El nacimiento del niño fue la excusa para tremendo parrandón. Vecinos de la localidad, unos costeños alegres, prestaron voluntariamente sus enormes parlantes para que todos supieran que el que había nacido no era cualquiera. Al rumbón se unieron, no los reyes vallenatos, pero sí los de Oriente: dadivosos personajes que se dieron a la tarea de llegar al shower a pie. Dos de ellos no vieron el amanecer como sí lo hizo Amilkar (¿o se llama Baltasar?). En fin. Hasta las ovejas cayeron rendidas ante el fiestononón. Los padres, que nunca invitaron a nadie ni pidieron prestados equipos de sonido ni pretendían hacer del evento una fiesta, trasnocharon parejo con el niño. Cosas de la vida y de aparecidos a los que uno nunca invitó.

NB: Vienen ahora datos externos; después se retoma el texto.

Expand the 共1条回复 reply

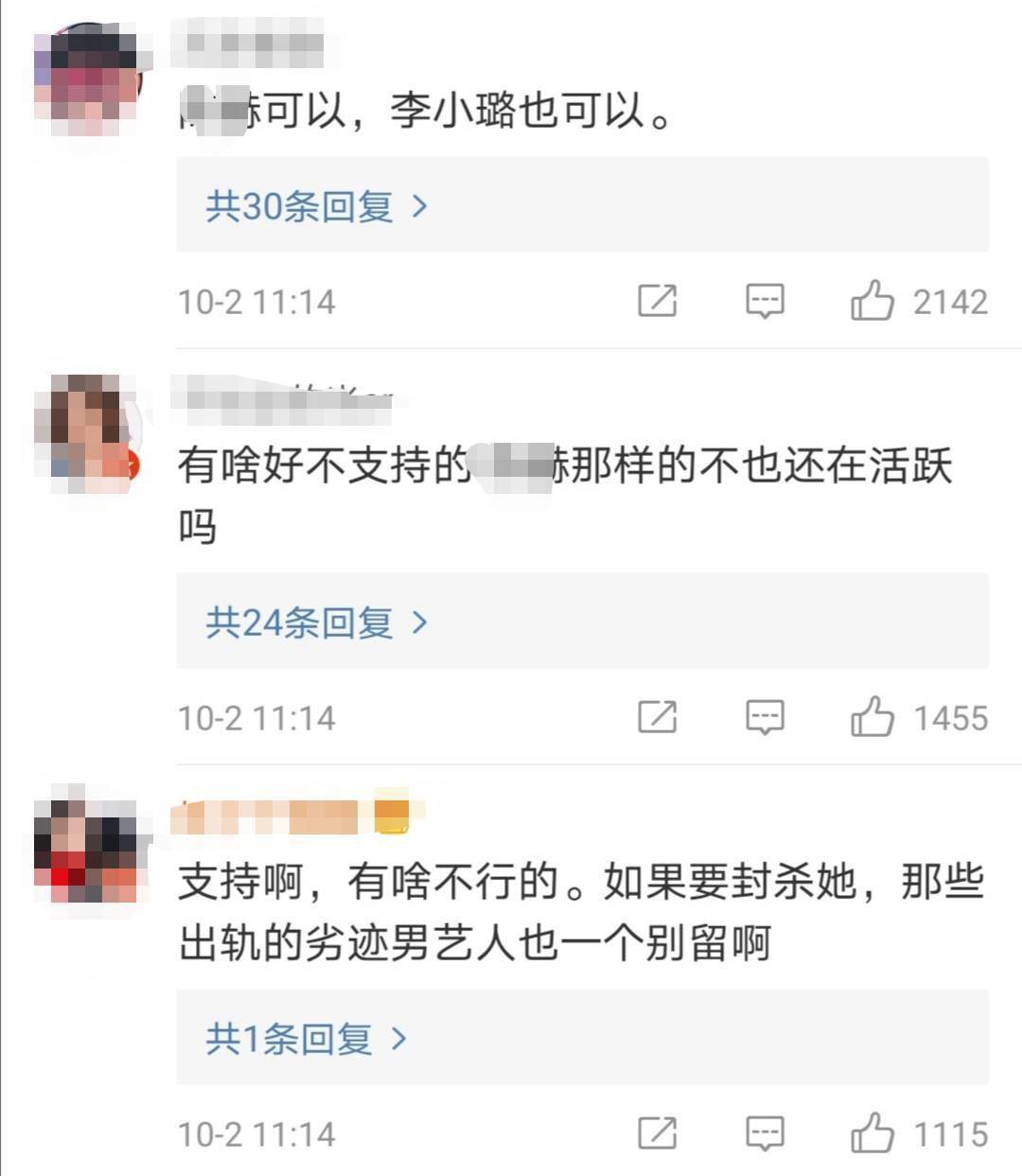307,1038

Este pesebre de octubre lo disfruté en la casa de campo de Mario Velásquez, subsecretario de Educación Ciudadana de Medellín. Hombre sencillo y lleno de valores que nos permitió llegar, sin ser invitados, a su espacio, y compartir con su familia, una tarde que se nos presentó maravillosa, sencilla y encantadora. (Llegamos a la hora del almuerzo y nos tocó fríjoles verdes y hasta torta de un cumpleaños. Merienda… Les tocó echarle agüita al caldo y quitarle una pata de chicharrón a cada uno.) ¡Gracias!, Mario. Bendiciones. (Jacobo cayó rendido).

1 comment

  1. Olga Cecilia Cardona Bernal   •  

    Como siempre, tus narativas llenas de verdad, originalidad, chispa. Buena esa por la que echó más agüita, yo a la espera de “Quién metía las patas”.